Suppose now that for some reason we want

It seems natural to use two gates between parts A and B:

graph TD A(Part A of thread i) --> b1[Gate 1] b1 --> B(Part B of thread i) B --> b2[Gate 2] b2 --> A

Initially gate 1 is closed and gate 2 is open. When threads finish their A parts in the first iteration, we first close gate 2 and then we open gate 1. The threads can now execute part B, but none of them will jump to part A in the second iteration. When all threads have finished part B, we first close gate 1 and then open gate 2, allowing execution of part A in the second iteration but not the start of part B. We continue in the same way for subsequent iterations. As you can see, the pair of gates 1 and 2 acts as a cyclic airlock.

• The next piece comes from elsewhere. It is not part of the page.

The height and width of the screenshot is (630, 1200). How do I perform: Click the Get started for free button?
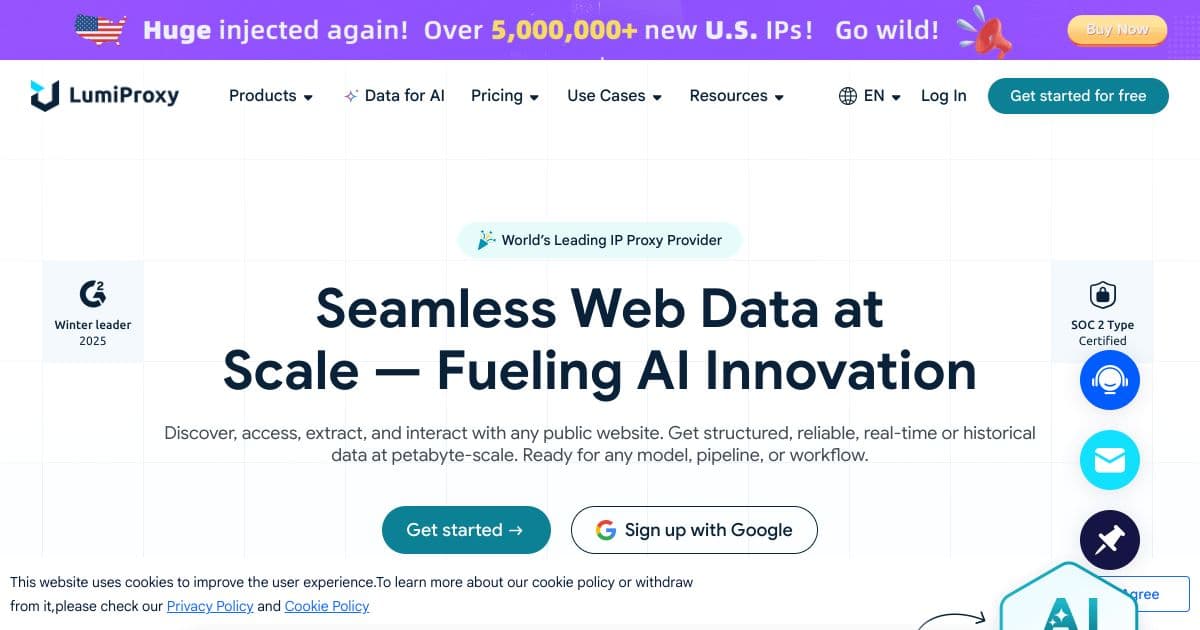click(1078, 96)
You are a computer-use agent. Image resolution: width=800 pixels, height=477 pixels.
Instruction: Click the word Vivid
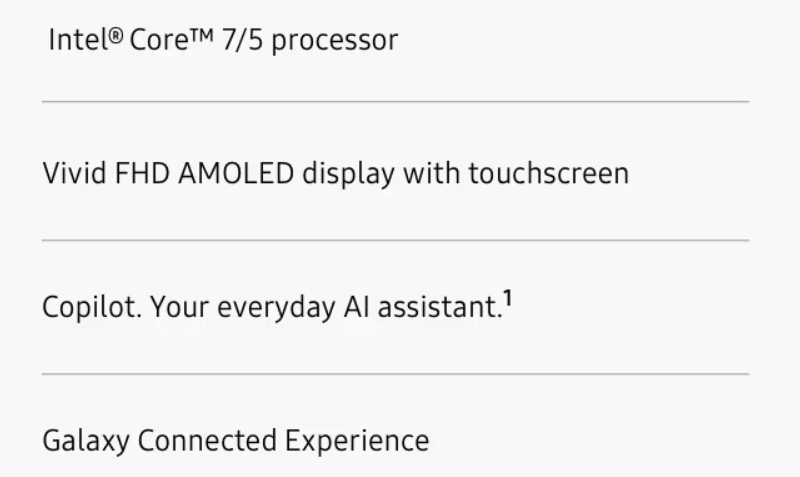(74, 173)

It remains to figure out how to open and close the gates. As in the previous section, we will count threads, where the nth thread opens and closes the appropriate gates. Instead of two separate counters for each gate we will use a single counter m which counts from n to 0 at the first gate, and from 0 to n at the second gate, as in the diagram below (initially m == n):

graph TD A(Part A of thread i) --> c1[m -= 1, if m == 0
then close gate 2
and open gate 1] c1 --> b1[Gate 1] b1 --> B(Part B of thread i) B --> c2[m += 1, if m == n
then close gate 1
and open gate 2] c2 --> b2(Gate 2) b2 --> A

Accordingly, we create a ReusableBarrier class encapsulating our reusable barrier:

class ReusableBarrier:
    def __init__(self,  n):
        self.gate1 = Gate(False)
        self.gate2 = Gate(True)
        self.n = n 
        self.m = n 
        self.lock = RLock()
    def tryPass1(self):
        with self.lock:
            self.m -= 1 
            if self.m == 0:
                self.gate2.close()
                self.gate1.open()
        self.gate1.tryPass()
    def tryPass2(self):
        with self.lock:
            self.m += 1 
            if self.m == self.n:
                self.gate1.close()
                self.gate2.open()
        self.gate2.tryPass()

Now we can modify the MyThread class from the example script at the beginning of this section:

barrier = ReusableBarrier(n_threads)

class MyThread(Thread):
    def __init__(self, m):
        Thread.__init__(self)
        self.m = m
    def run(self):
        for i in range(5):
            sleep(random())
            print(f'Thread {self.m} iteration {i} executed A')
            barrier.tryPass1()
            sleep(random())
            print(f'Thread {self.m} iteration {i} executed B')
            barrier.tryPass2()

First, we create a global, shared ReusableBarrier object (barrier). Recall that n_threads is the number of threads. Then we place a call to tryPass1() between part A and B inside a loop, and also a call to tryPass2() after part B and before starting new iteration.

When running the script do not forget to include definitions of Gate and ReusableBarrier classes, and to import Condition and RLock from module threading.